The study that I cited earlier notes that when children are given process praise they perceive of the challenge as learnable, improvable, masterable. They keep trying. It is not that they have failed because of an inherent quality, it is because they have not yet mastered the task. Children who receive person praise on the other hand, internalize everything. “I couldn’t build the tower because I am not good at that.” Personal qualities are seen as inherent and less changeable. If you are not a good builder, there is little reason to try. Those who receive person praise rather than process praise are more likely to give up.
After a lifetime of process praise for boys and person praise for girls, men and women react to rejection differently. Men tend to think, “I have not yet mastered this process, I need to keep trying.” Women tend to think, “Maybe I am not good enough.”

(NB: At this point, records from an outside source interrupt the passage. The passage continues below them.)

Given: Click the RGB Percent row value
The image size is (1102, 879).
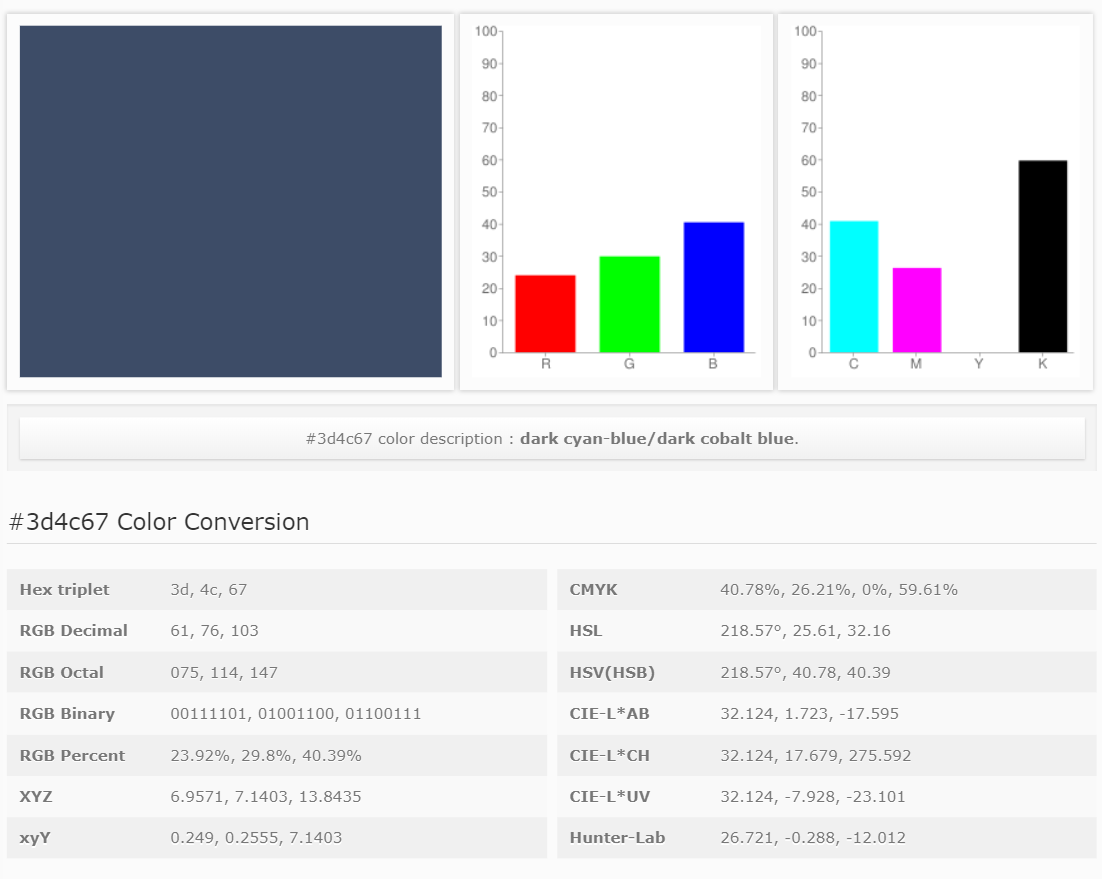Looking at the screenshot, I should [266, 756].
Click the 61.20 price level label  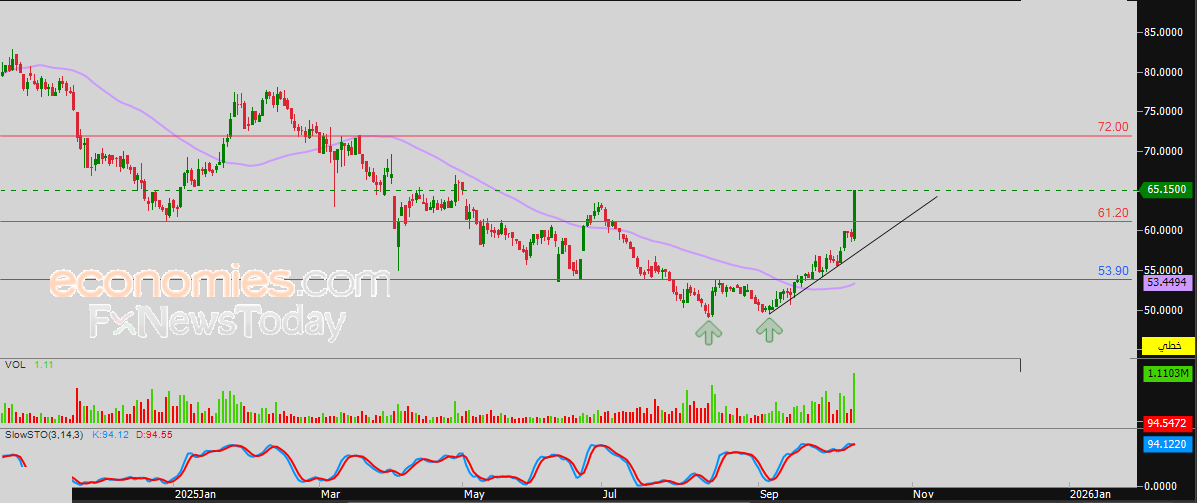pyautogui.click(x=1112, y=213)
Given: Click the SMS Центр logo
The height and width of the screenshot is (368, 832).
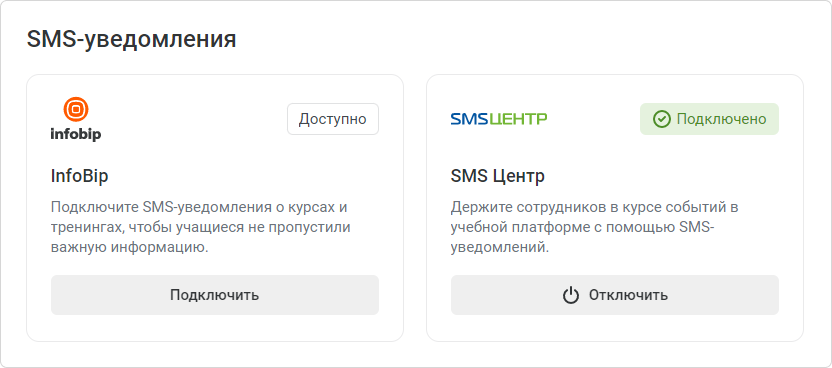Looking at the screenshot, I should [499, 119].
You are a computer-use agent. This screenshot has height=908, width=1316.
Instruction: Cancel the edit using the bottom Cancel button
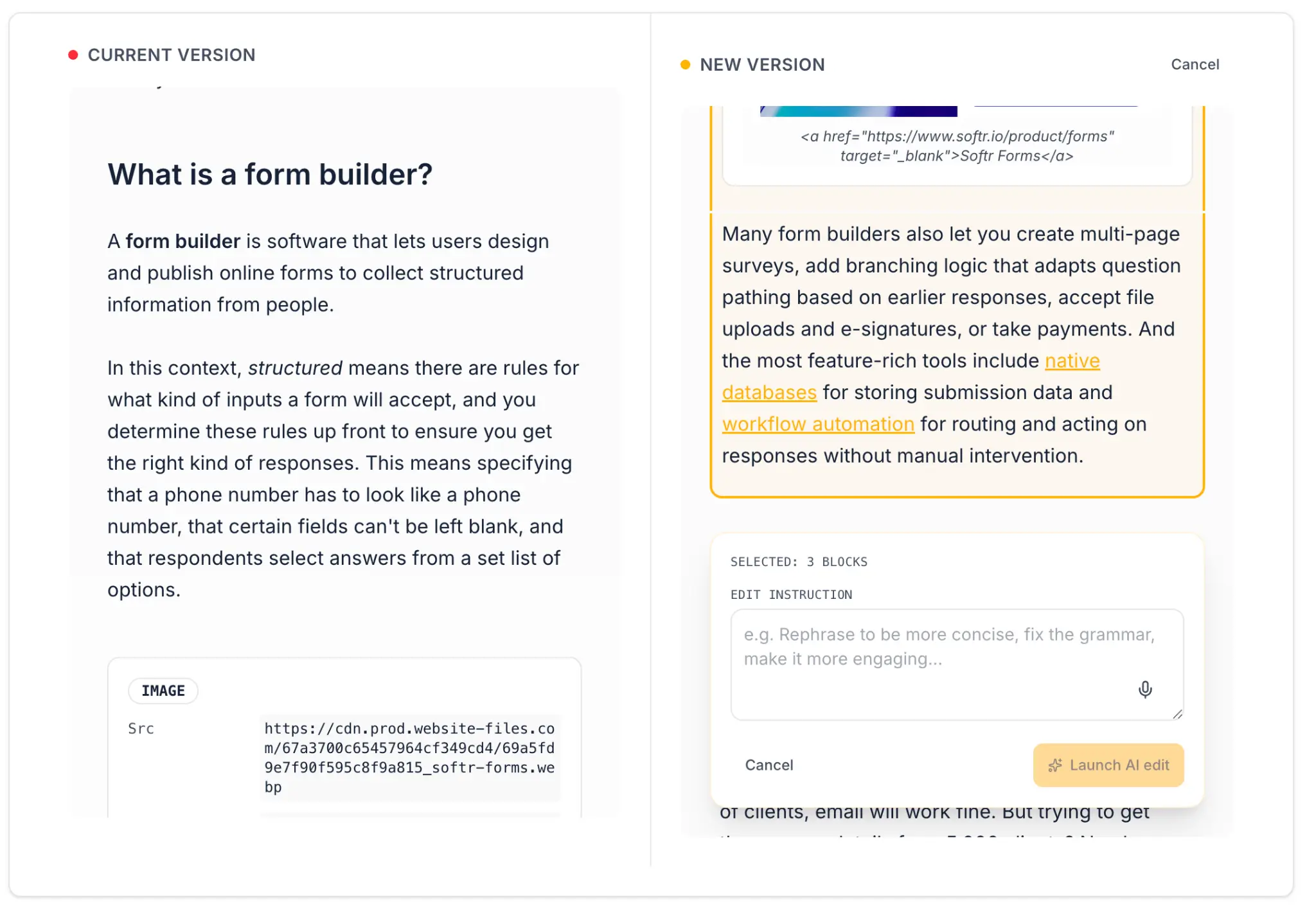[769, 765]

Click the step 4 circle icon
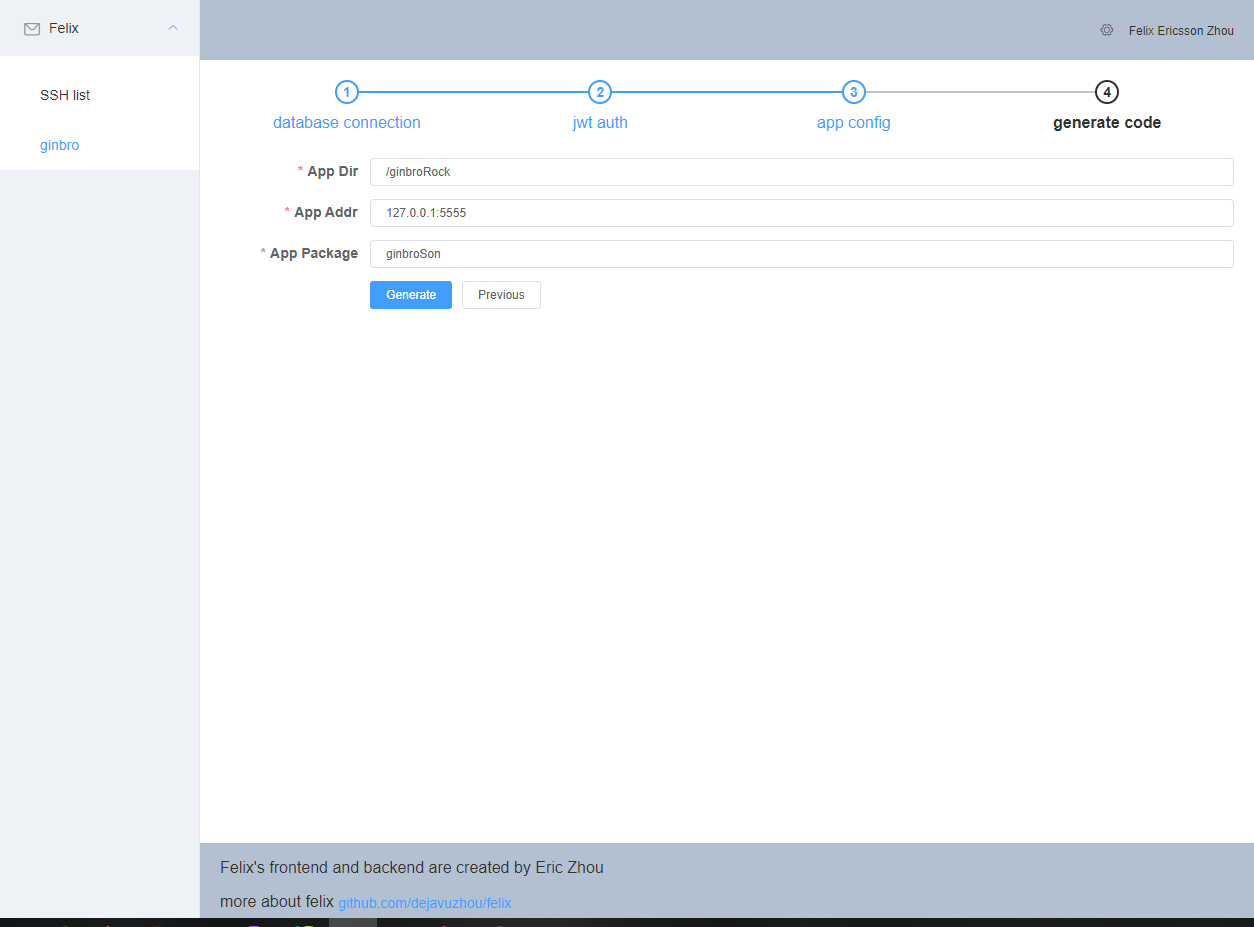pyautogui.click(x=1106, y=92)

When I get into a writer funk, as I do from time to time, there is one thing you should never do to try to cheer me up: and that is to say that I am a “real writer” whether I achieve anything or not. That does not make me feel better, it is like pouring salt in the wound. Why? Because I am ambitious, and I’m tired of feeling that I should apologize for being upset when I fail to reach goals I set for myself. Don’t tell me that it’s OK that my book didn’t get reviews, or that I couldn’t find a publisher for my novel, because I don’t want to feel OK about that. I want to be dissatisfied with that. It hurts when you fail to live up to your ambitions, but feelings pass. The solution is not to pretend that the ambitions don’t matter. The solution is to get back up and keep working, to regroup, find another route, and keep trying. You may not get there, but you are taking the steps. If you want to get me out of a writer funk, remind me of things I have achieved. Get me fired up about what I can do next. Don’t tell me that I’m beautiful just as I am.
I want to see women succeed, and I think a good first step is to stop giving each other these “It’s ok not to excel” pep talks.